Panel 200 also preferably features an electrical connecting component 204, which optionally and more preferably features the resistor and blocking and/or bypass diode of FIG. 1 (not shown), and optionally and most preferably features the LED of FIG. 1 (not shown). Electrical connecting component 204 also preferably features a universal connector 206, which is preferably capable of connecting to a specific connecting component 208. Specific connecting component 208 preferably features one end that is capable of connecting to universal connector 206, and another end that is capable of connectably providing power to the device to be powered (not shown).

FIG. 3 is a schematic block diagram of an exemplary system according to the present invention. Again, it should be noted that FIG. 3 is highly schematic; of necessity, certain components are not depicted, in order to render the relationship between the remaining components more clearly. Also, the components are shown in FIG. 3 according to their logical relationship, and not necessarily according to physical location.

FIG. 3 shows a system 300, featuring panel 200 of FIG. 2. Panel 200 is optionally and preferably connected to a control panel 302. As shown, a plurality of panels 200 is preferably connected to control panel 302. Control panel 302 preferably electrically connects and disconnects components of system 300. According to a preferred embodiment of the invention, control panel 302 preferably includes at least one, and more preferably a plurality of voltage regulators 304 as shown. A battery 308 may optionally be connected to the device to be powered (not shown), and is typically part of the device to be powered. An AC circuit may optionally be present between battery 308 and panel 200.

Control panel 302 may also optionally and preferably feature a transfer apparatus 322 for transferring electric power from photovoltaic cells 102 to any electrically powered device (not shown) when battery 308 is fully charged, for example by using a multiple plug device (not shown). An additional battery 316 may optionally be used as a buffer battery, for example if there is not sufficient light to power the device to receive power, and/or to start charging. Battery 316 preferably is rechargeable, so as to be able act as a small reservoir of power. Such an implementation is particularly preferred when a significant amount of power is required, for example for a laptop or other device, and/or as a back-up power source, and/or in a situation in which sufficient light is not available. Preferably, battery 316 is adapted to be held within a holder for holding the device to be charged (not shown).

Battery 308 may optionally be implemented as a plurality of batteries in a battery bank for any of the above configurations.

FIG. 4 shows a photograph of panel 200 according to the present invention. Photovoltaic cells 102 and busbar 104 are clearly visible, as is substrate 202. A portion of substrate 202 may optionally serve as a handle 400.

FIGS. 5 and 6 show illustrative, non-limiting examples of holders according to the present invention, for operation with an electronic device.

FIGS. 5A and 5B show a photograph of an exemplary holder 500 for holding and providing power to a cellular telephone, PDA or other such handheld and/or portable device.

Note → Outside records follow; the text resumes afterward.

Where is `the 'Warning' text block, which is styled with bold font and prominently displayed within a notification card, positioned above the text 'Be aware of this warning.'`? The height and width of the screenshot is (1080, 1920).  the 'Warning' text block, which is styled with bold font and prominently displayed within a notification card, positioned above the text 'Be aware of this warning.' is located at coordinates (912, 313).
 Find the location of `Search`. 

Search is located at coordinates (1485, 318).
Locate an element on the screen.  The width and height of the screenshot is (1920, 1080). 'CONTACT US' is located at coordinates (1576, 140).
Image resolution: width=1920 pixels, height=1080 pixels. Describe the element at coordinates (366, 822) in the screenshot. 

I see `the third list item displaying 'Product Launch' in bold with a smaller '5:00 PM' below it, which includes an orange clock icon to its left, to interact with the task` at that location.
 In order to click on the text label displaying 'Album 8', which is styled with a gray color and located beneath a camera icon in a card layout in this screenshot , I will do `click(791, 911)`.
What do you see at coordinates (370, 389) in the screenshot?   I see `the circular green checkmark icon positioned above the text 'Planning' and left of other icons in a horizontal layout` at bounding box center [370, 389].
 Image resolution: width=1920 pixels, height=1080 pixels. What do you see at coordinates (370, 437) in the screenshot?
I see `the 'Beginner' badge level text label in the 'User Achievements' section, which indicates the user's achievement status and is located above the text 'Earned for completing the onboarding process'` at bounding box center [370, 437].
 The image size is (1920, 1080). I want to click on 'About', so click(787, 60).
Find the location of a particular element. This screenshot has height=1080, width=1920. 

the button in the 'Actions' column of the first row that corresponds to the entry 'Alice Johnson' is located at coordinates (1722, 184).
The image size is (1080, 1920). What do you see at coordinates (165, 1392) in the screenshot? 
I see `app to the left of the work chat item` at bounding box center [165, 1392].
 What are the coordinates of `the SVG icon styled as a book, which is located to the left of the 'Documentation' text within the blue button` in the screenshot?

It should be noted that holder 500 does not need to hold the device to be charged during operation, and actually preferably does not hold the device to be charged during operation. Holder 500 features panel 200 as shown in FIG. 5A FIG. 5B shows the back (other side) of holder 500, showing an optional carrying clip 502.

FIG. 6 shows another holder 600, which contains two panels 200 inside; when holder 600 is closed, panels 200 are protected but also cannot receive light. Opening holder 600, as shown with regard to FIG. 6, enables panels 200 to receive light and to provide power.

It will be appreciated that the above descriptions are intended only to serve as examples, and that many other embodiments are possible within the spirit and the scope of the present invention.